• Patients must meet all of the following inclusion criteria to be eligible to enroll in this study:

‣ Willing and able to written informed consent (ICF) .

⁃ Age ≥ 18 years.

⁃ Newly diagnosed multiple myeloma as defined by IMWG(Rajkumar, Dimopoulos et al. 2014) , measurable disease as defined IMWG 2016 criteria(Table 5) (Kumar, Paiva et al.2016), and meet at least one of the following criteria:

• Serum M-protein (SPEP) ≥ 5 g/L, If the MM type is IgA/IgD, that can be substituted by IgA/IgD quantitative level.

∙ 24 hours-Urinary M-protein excretion ≥ 0.2 g (200 mg)

∙ Serum FLC ≥ 100 mg/L with abnormal FLC ratio ( FLC Normal ratio:0.26 to 1.65)

⁃ According to mSMART 3.0 definition for high risk multiple myeloma:

• High Risk genetic Abnormalities t(4;14) , t(14;16) , t(14;20) , Del 17p, p53 mutation, Gain 1q

∙ R-ISS Stage 3

∙ High Plasma Cell S-phase

∙ GEP: High risk signature

⁃ Eastern Cooperative Oncology Group (ECOG) Performance Status of 0, 1, or 2. ECOG PS 3 allowed, if caused by myeloma.

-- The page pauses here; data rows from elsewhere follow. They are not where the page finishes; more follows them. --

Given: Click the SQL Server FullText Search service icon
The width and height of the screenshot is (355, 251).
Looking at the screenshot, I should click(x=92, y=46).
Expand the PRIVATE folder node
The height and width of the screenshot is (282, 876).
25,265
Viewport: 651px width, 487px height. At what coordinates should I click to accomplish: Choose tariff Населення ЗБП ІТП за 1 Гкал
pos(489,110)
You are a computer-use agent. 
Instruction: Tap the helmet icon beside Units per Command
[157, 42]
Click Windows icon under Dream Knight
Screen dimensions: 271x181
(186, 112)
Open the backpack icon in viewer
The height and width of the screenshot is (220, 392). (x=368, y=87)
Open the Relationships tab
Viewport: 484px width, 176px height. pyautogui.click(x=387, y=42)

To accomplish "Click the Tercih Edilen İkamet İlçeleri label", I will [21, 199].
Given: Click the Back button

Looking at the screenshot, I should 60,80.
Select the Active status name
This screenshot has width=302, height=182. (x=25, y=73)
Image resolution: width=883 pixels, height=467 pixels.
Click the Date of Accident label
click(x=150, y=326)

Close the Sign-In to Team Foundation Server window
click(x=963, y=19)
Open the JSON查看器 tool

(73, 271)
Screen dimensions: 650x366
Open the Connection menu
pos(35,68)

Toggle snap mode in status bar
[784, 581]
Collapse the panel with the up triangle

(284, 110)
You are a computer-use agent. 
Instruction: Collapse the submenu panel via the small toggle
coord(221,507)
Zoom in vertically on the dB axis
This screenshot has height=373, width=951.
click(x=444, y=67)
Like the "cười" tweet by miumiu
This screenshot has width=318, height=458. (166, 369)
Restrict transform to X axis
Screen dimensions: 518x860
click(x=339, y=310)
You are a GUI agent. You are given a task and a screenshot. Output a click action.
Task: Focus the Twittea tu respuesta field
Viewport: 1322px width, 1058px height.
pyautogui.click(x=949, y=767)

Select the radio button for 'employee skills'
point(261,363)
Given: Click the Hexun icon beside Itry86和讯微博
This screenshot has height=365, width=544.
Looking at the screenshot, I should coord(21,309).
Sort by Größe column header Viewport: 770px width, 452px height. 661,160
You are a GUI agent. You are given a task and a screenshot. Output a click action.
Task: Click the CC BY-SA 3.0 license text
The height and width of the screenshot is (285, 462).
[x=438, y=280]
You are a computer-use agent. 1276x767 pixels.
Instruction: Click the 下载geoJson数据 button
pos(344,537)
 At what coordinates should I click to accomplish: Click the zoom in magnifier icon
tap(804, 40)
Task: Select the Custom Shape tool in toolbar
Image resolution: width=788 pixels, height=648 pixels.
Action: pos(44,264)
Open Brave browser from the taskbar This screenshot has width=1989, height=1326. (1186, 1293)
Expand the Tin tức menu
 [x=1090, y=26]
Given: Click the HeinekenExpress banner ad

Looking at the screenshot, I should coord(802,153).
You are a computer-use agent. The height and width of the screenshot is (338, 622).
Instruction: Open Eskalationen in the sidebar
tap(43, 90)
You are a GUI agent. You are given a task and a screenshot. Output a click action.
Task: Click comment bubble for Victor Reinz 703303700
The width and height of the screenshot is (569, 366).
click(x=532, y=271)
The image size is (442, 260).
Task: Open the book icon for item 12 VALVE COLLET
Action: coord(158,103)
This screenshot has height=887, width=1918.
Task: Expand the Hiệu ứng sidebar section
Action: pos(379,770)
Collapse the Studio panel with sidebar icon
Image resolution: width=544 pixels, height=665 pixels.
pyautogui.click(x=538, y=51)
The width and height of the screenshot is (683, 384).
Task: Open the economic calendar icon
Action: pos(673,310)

⁃ Patients must have received no prior chemotherapy for multiple myeloma. Patients must have received no prior radiotherapy to a large area of the pelvis (more than half of the pelvis). Patients must have received no prior steroid treatment for myeloma with the exception of a maximum of 14 days of treatment for symptom control.

⁃ Adequate hepatic function: total bilirubin \< 1.5× upper limit of normal (ULN) (for patients with Gilbert's syndrome, a total bilirubin of \< 3× ULN is required), AST \< 2× ULN, and ALT \< 2× ULN.

⁃ Adequate renal function: estimated creatinine clearance ≥ 30 mL/min (calculated using the formula of Cockroft-Gault).

⁃ Adequate hematopoietic function within 7 days prior to C1D1 and met the following criteria: White blood cell (WBC) count ≥1.5×109/L, Absolute neutrophil count (ANC)≥1.0×109/L, Hemoglobin (HB) ≥85g/L and Platelet count (PLT) ≥75×109/L (patients whom \<50% of bone marrow nucleated cells are plasma cells) or PLT ≥ 50×109/L (patients whom ≥ 50% of bone marrow nucleated cells are plasma cells).

‣ Patients could not receive hematopoietic growth factor treatment within 2 weeks prior to screening, These growth factors include Erythropoietin (EPO), granulocyte colony-stimulating factor (G-CSF), Granulocyte macrophages-colony stimulating factor (GM-CSF), Platelet agonist, etc (Eltrombopag, Thrombopoietin (TPO), Interleukin-11).

‣ Patients receive transfusions of blood products:

⁃ At least 2 weeks elapsed between the screening hemoglobin assessment and the last red blood cell infusion,

• And at least 1 week elapsed between the screening platelet assessment and the last platelet infusion.

‣ Patients must be able to take prophylactic anticoagulant therapy as recommended by the study.

‣ Female patients of childbearing potential must meet below two criteria:

⁃ must agree to use effective contraception methods since signature in ICF, throughout the study and for 3 months following the last dose of study treatment.

• must have a negative serum pregnancy test at screening. Note: A woman is considered of childbearing potential following menarche and until becoming postmenopausal (defined as no menstrual period for a minimum of 12 months) or permanently sterile (having undergone a hysterectomy, bilateral salpingectomy or bilateral oophorectomy). A woman who is taking oral contraceptive or using intrauterine device is considered of childbearing potential.

‣ Male patients (including those who have received vasectomy) must use a condom if sexually active with a female of child-bearing potential throughout the study and for 3 months following the last dose of study treatment.